A pandemic occurs when a new virus appears against which humans have little or no immunity, such as the various H5N1 strains of avian influenza. The World Health Organisation and some epidemiologists have warned that bird flu could be the basis of the next pandemic.
Were it to happen during this recession, the costs to public health, order and economies might be very high, even tipping the world into another Great Depression as panic and dislocation compounded the challenges facing governments and companies as they try to revive growth.
Shortly before he stepped down after 10 years as the WHO's regional director for the Western Pacific, Shigeru Omi wrote in January that in a worst-case scenario, a third of the world's population might fall ill in the next flu pandemic, while another third might isolate themselves out of fear or to nurse the sick. He added that governments could be faced with economies lacking two-thirds of their normal workforce, thus affecting critical services.

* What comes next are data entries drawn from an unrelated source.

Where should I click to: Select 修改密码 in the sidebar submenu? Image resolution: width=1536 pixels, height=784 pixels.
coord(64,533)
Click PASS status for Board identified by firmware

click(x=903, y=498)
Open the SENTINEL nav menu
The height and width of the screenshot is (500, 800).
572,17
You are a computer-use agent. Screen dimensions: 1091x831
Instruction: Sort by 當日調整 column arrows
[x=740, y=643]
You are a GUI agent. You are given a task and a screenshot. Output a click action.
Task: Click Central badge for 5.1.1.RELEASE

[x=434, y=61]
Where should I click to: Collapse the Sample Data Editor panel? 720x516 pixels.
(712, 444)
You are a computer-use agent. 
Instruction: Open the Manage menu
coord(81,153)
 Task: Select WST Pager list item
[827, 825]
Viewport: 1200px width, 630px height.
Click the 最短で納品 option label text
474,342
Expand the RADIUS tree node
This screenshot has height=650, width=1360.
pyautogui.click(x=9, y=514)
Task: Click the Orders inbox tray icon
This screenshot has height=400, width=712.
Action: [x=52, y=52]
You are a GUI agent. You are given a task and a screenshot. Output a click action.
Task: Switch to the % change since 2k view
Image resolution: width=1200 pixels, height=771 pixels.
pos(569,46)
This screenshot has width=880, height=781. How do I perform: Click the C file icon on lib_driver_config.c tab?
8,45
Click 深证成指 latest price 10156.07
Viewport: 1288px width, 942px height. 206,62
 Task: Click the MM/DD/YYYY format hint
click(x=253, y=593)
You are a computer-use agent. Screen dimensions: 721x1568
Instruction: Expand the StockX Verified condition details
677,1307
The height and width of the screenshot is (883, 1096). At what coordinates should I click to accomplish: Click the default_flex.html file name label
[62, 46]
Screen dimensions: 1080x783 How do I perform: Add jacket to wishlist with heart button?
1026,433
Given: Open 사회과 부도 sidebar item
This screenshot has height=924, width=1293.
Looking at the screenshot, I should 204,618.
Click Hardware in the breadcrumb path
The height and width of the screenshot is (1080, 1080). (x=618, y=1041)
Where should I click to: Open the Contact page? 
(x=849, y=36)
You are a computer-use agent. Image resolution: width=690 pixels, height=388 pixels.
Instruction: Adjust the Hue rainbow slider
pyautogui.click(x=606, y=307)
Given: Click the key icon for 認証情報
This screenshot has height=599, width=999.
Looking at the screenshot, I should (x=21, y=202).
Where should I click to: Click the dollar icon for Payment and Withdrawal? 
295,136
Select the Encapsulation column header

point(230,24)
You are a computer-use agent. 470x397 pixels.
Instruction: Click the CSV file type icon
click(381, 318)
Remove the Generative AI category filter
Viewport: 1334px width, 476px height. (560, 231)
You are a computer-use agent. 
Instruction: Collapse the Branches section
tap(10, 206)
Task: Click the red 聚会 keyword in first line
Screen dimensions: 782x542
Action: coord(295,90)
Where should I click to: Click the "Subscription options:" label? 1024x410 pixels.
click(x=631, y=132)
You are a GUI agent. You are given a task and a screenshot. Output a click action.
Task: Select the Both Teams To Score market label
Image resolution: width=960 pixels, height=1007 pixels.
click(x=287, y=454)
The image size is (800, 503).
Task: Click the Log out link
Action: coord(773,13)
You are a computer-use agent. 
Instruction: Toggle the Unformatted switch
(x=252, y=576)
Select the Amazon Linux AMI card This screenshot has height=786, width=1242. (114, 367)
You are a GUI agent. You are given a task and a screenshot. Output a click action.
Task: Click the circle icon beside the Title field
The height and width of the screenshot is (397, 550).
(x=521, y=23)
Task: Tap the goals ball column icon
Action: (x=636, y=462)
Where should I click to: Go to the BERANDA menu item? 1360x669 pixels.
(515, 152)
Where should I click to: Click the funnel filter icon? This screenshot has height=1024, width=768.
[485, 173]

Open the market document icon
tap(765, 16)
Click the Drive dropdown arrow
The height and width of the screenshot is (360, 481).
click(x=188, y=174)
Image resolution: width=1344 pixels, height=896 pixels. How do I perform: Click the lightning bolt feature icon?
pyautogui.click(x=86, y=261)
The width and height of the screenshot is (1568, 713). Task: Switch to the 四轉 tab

In February, US Director of National Intelligence Dennis Blair told Congress that 'the most pressing transnational health challenge for the United States is still the potential for emergence of a severe pandemic, with the primary candidate being a highly lethal influenza virus'.
The first reported human deaths from H5N1 flu were in Hong Kong in 1997. Since the virus re-emerged here in 2003 and then spread widely, avian flu has killed or forced the culling of more than 300 million birds, mainly poultry. It is endemic in some areas, providing an incubator for the virus to flourish, adapt and change.
However, the H5N1 virus has not infected many humans. As of March 10, only 410 human infection cases had been reported to the WHO from 15 countries in Asia, Africa, the Middle East and Europe. The worst affected places have been Indonesia, Vietnam, Egypt, China and Thailand.